Chapitre VI. Les cabinets catholiques de 1870-1878

Le ministère d' Anethan et la dissolution des Chambres - Désarroi libéral - Pessimisme de Frère-Orban -La première proposition de constitutionnelle et la réforme électorale pour la province et la commune - Chute du cabinet

Recrudescence des divisions libérales - Scission à Bruxelles - La question militaire en 1873 - Difficultés avec l'Allemagne - Désaveu par le gouvernement des provocations ultramontaines - Le banquet Piercot : Frère-Orban dénonce l’ « arrogance sacerdotale » - La loi de 1876 sur l’enseignement supérieur ) Le célèbre discours de Frère-Orban du 14 mai 1878 rallie au libéralisme les éléments flottants - Victoire libérale du 11 juin 1878

(page 65) La première manifestation des tendances nouvelles d'une partie de la gauche se produisit au début de la session législative de 1870-1871. Le 10 novembre 1870, onze députés libéraux proposèrent de réviser les articles 47 et 56 de la Constitution.

Frère n'intervint pas dans le débat sur la prise en considération qui fut rejetée par septante-trois voix contre vingt-trois et une abstention.
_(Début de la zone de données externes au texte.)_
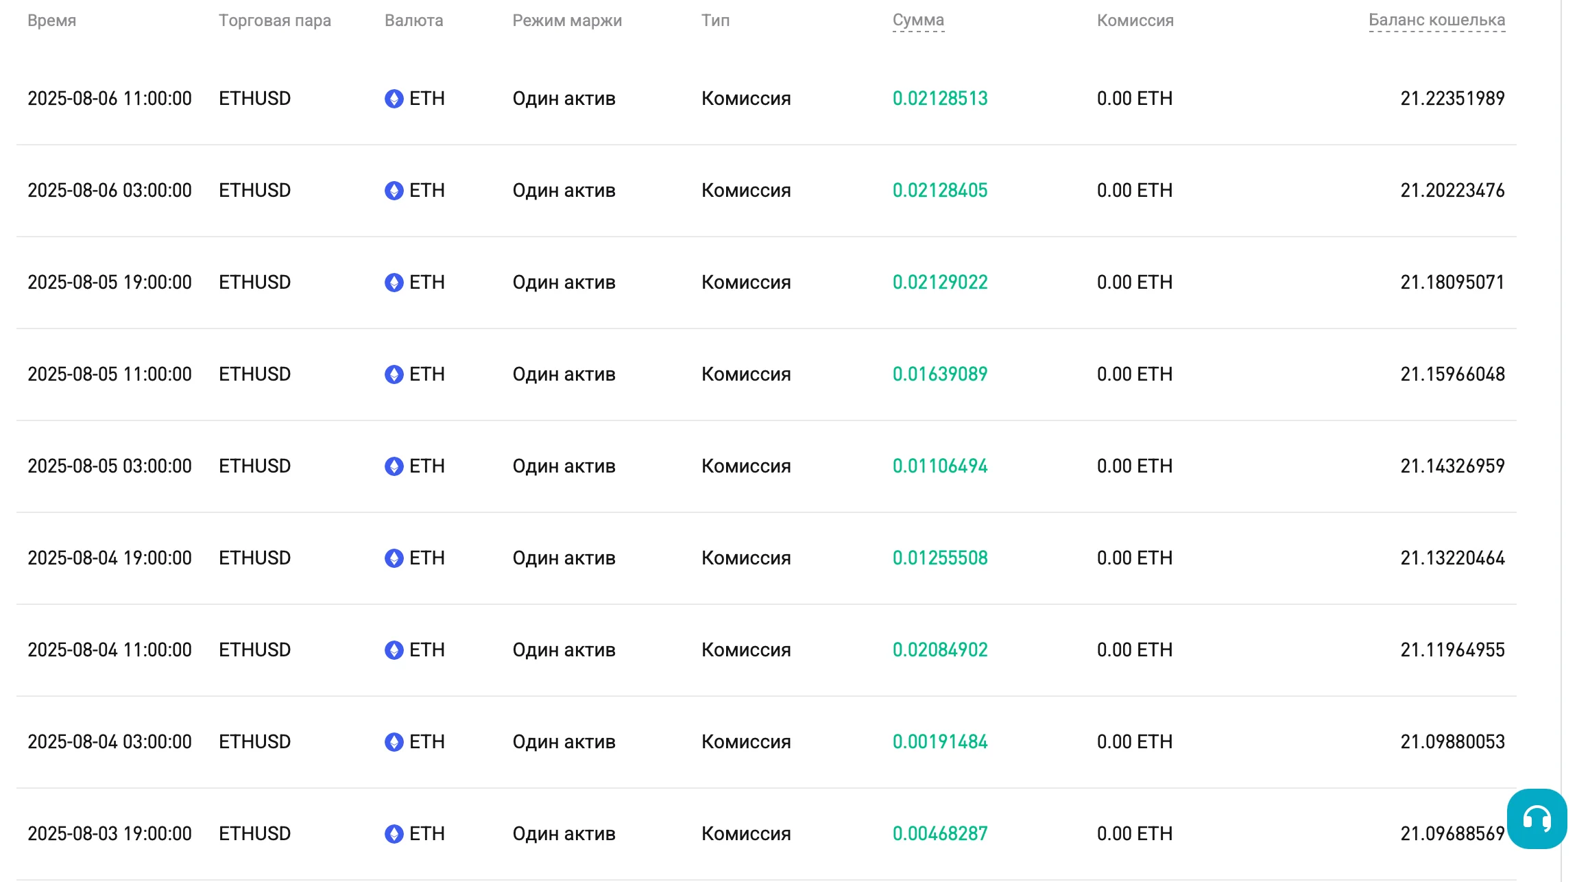Click the Баланс кошелька column header

coord(1437,21)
La majorité de la gauche vota contre, de même que lui.

(page 65) La question de la réforme électorale était posée. Elle fut résolue au profit du parti clérical. Le ministère, reprenant sur ce point le programme Dechamps, proposa de réduire à 20 et à 10 francs le cens provincial et communal. Frère intervint dans la discussion à plusieurs reprises pour combattre les tendances qui conduisaient, disait-il, à la révision de la Constitution et au suffrage universel. Il ne se rallia pas aux amendements capacitaires présentés par la jeune gauche, s'attaquant surtout à la formule « cabalistique » du savoir lire et écrire.
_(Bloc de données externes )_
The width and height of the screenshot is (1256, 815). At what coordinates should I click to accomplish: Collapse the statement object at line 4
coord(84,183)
En décembre 1871, alors que rien ne faisait prévoir la chute du cabinet d'Anethan-Jacobs, étant données les divergences libérales, une crise grave éclata soudain. Elle fut provoquée par la nomination, comme gouverneur du Limbourg, de l'ancien ministre Pierre De Decker, engagé dans les affaires Langrand-Dumonceau, de retentissante mémoire.

Une vigoureuse interpellation de Bara, chaudement secondé par Frère-Orban, fut suivie, à Bruxelles, d'une violente agitation de la rue, qui rappela les journées de mai 1857. Les manifestants se portèrent même devant le palais du roi. Léopold II, impressionné par les cris irrévérencieux proférés à son adresse, redemanda leurs portefeuilles aux ministres. Après quelques velléités de résistance, la droite accepta de laisser se constituer une nouvelle administration, présidée nominalement par le vieux comte de Theux, effectivement par le prudent Jules Malou, et qui, grâce toujours au peu d'entente des libéraux, se maintint jusqu'en 1878.


La nouvelle loi électorale reçut sa première application aux élections provinciales de mai 1872. Le résultat fut, selon les prévisions de Frère-Orban, désastreux pour le parti libéral. Le scrutin communal de juillet lui fit perdre encore plusieurs petites villes (page 66) flamandes. Une seule compensation lui fut donnée par la reconquête de l'hôtel de ville d'Anvers. Les élections législatives de juin n'avaient apporté aucun changement notoire à la représentation nationale.


Après les leçons de la guerre franco-allemande, une nouvelle commission mixte avait été nommée. Dès l’une de ses premières séances, elle se prononça, par 20 voix contre 4, pour la suppression du remplacement et l'adoption du service personnel, tempéré par le volontariat d'un an. Le Roi avait pris position et, le 8 août 1871, marqué pour la première fois, dans une lettre à d'Anethan, son adhésion à la cause du service personnel.

Le ministre de la Guerre, le général Guillaume, était également acquis à la réforme.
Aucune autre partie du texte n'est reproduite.